**STUDY MATERIAL:**
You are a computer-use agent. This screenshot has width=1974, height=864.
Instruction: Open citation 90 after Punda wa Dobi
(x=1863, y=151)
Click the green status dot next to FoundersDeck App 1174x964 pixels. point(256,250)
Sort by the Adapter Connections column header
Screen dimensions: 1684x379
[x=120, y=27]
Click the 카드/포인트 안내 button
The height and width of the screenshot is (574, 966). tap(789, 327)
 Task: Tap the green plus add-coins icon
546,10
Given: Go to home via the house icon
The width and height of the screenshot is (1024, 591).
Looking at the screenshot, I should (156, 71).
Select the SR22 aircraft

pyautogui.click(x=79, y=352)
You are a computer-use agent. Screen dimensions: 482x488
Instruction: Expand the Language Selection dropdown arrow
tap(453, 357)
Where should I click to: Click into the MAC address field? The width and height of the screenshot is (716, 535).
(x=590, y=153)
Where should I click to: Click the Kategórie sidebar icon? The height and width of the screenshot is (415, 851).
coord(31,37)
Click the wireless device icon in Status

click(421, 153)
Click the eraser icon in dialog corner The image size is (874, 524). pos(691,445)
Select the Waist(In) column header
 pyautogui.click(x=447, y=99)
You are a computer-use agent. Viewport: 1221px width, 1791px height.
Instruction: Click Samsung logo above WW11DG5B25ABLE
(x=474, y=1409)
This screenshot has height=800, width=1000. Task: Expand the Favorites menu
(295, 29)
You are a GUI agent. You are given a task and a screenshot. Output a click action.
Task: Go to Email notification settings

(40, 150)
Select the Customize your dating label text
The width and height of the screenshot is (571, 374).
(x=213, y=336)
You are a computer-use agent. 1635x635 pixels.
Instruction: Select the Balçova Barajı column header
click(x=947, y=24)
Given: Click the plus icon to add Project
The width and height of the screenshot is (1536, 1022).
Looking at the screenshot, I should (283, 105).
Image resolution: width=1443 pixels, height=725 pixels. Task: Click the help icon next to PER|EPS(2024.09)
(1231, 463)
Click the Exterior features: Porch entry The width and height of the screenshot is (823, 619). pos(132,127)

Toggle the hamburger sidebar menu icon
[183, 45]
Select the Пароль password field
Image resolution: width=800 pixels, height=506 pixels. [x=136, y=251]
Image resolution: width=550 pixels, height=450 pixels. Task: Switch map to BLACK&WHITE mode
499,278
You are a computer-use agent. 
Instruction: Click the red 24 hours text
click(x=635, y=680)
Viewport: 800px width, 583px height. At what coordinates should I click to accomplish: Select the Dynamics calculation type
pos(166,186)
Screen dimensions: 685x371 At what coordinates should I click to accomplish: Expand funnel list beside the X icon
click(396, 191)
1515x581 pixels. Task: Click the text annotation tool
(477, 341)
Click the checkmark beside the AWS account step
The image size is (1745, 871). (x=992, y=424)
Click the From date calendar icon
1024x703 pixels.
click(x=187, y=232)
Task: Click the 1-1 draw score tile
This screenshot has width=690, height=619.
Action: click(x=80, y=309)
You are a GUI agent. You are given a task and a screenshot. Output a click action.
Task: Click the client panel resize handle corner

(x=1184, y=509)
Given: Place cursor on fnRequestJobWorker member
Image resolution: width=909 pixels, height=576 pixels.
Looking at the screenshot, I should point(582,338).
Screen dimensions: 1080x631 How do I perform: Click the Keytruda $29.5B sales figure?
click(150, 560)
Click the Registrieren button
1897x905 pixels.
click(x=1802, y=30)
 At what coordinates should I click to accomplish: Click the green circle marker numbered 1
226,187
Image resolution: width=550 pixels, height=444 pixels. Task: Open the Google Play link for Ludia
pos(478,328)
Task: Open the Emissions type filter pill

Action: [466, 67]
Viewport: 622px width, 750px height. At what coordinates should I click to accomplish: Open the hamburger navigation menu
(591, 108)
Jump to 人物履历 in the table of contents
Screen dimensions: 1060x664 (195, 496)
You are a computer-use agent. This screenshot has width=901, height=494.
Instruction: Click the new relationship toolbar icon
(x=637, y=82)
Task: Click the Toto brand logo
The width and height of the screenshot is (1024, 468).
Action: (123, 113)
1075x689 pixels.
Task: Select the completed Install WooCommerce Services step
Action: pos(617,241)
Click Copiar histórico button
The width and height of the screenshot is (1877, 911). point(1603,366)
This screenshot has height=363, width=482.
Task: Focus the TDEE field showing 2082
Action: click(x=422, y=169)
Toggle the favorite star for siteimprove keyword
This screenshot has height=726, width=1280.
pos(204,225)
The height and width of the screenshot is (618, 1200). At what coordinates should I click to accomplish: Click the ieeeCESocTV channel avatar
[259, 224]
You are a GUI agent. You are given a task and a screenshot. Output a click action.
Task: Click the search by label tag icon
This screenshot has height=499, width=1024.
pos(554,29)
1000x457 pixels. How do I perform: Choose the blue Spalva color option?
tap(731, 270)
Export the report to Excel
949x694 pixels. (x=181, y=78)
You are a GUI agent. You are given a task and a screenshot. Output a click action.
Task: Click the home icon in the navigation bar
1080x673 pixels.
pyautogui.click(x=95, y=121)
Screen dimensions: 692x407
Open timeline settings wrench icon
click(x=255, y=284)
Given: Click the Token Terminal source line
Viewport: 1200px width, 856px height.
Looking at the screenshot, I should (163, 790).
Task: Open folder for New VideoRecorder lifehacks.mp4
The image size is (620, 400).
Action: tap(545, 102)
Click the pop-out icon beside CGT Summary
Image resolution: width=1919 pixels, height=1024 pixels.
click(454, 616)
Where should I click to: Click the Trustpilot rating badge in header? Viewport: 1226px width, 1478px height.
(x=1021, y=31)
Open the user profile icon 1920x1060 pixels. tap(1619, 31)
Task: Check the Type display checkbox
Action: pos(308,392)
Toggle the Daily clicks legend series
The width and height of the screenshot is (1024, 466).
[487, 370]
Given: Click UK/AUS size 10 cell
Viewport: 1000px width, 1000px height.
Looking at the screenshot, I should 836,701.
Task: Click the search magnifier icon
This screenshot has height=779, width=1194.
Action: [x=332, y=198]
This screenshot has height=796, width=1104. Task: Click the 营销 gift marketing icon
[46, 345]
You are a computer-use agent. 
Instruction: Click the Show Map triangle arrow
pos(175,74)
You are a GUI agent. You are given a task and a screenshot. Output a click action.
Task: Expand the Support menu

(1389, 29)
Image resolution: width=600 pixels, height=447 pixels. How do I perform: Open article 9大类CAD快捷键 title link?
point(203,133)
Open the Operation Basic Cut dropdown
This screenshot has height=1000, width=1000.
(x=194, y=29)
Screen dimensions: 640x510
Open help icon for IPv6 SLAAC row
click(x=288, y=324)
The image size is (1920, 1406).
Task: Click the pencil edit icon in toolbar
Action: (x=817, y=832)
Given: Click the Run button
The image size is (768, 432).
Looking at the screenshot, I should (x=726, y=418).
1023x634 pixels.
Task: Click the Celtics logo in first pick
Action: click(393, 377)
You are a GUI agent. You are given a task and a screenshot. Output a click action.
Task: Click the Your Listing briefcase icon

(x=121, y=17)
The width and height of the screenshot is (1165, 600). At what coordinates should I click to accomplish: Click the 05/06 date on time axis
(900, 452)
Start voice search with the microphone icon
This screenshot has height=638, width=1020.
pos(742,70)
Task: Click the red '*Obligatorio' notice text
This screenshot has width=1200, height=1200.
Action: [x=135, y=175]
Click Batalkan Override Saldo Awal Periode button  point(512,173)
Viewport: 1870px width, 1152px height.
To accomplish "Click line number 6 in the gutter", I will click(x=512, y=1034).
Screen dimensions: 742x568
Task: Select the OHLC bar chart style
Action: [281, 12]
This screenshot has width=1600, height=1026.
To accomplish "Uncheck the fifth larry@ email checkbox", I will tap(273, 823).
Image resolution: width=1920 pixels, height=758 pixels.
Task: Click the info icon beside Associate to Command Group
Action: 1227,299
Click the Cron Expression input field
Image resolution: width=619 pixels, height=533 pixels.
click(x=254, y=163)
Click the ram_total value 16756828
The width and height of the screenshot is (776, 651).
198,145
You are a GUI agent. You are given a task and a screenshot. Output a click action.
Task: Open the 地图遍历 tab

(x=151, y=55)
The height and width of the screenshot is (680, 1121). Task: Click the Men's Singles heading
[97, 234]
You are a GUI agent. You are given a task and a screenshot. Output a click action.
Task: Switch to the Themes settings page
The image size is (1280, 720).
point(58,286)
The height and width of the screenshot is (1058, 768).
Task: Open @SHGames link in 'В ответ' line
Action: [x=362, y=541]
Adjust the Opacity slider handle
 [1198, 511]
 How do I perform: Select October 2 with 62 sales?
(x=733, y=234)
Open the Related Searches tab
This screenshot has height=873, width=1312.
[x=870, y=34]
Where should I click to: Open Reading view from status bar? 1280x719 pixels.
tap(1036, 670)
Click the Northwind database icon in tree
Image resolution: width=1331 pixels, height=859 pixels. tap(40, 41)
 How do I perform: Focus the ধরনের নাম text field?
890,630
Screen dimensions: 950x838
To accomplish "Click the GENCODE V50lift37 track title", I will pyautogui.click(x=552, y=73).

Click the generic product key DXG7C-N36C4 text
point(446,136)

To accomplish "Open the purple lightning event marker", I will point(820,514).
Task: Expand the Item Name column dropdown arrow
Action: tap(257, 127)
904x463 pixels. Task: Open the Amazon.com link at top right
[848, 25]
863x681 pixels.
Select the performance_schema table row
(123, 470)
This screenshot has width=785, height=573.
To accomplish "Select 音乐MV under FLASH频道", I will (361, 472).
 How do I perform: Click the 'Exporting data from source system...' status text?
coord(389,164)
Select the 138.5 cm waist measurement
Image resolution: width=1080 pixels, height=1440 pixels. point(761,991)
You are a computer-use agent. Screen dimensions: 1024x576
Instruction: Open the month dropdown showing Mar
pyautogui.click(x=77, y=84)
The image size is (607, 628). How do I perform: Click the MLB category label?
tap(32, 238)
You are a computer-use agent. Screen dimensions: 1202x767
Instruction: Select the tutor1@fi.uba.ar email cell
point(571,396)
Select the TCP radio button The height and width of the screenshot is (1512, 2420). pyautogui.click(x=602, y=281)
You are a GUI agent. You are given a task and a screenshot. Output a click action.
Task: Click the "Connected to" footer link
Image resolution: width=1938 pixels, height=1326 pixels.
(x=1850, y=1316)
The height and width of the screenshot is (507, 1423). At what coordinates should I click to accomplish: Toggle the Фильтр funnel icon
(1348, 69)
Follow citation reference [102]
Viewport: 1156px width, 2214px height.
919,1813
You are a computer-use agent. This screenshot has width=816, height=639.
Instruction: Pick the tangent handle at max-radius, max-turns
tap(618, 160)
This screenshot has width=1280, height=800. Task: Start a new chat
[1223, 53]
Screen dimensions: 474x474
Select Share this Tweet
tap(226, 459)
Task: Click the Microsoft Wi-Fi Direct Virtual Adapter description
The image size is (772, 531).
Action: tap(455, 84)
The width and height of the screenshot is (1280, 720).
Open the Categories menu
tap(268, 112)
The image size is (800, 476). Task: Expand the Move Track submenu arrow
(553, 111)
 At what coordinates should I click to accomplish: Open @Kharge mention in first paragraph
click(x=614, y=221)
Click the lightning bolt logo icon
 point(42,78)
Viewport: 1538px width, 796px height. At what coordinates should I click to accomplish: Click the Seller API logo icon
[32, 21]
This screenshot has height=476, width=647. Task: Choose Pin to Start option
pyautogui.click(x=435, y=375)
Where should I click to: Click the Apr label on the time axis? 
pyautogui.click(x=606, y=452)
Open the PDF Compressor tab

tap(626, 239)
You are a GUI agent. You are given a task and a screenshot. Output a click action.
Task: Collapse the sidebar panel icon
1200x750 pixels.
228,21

**DESCRIPTION OF THE TASK:**
Return the lines beginning at the one that contains "Open the Categories menu" and continuing through the last line of the data, exactly as they stand and without any others.

**RESULT BELOW:**
Open the Categories menu
tap(268, 112)
The image size is (800, 476). Task: Expand the Move Track submenu arrow
(553, 111)
 At what coordinates should I click to accomplish: Open @Kharge mention in first paragraph
click(x=614, y=221)
Click the lightning bolt logo icon
 point(42,78)
Viewport: 1538px width, 796px height. At what coordinates should I click to accomplish: Click the Seller API logo icon
[32, 21]
This screenshot has height=476, width=647. Task: Choose Pin to Start option
pyautogui.click(x=435, y=375)
Where should I click to: Click the Apr label on the time axis? 
pyautogui.click(x=606, y=452)
Open the PDF Compressor tab

tap(626, 239)
You are a GUI agent. You are given a task and a screenshot. Output a click action.
Task: Collapse the sidebar panel icon
1200x750 pixels.
228,21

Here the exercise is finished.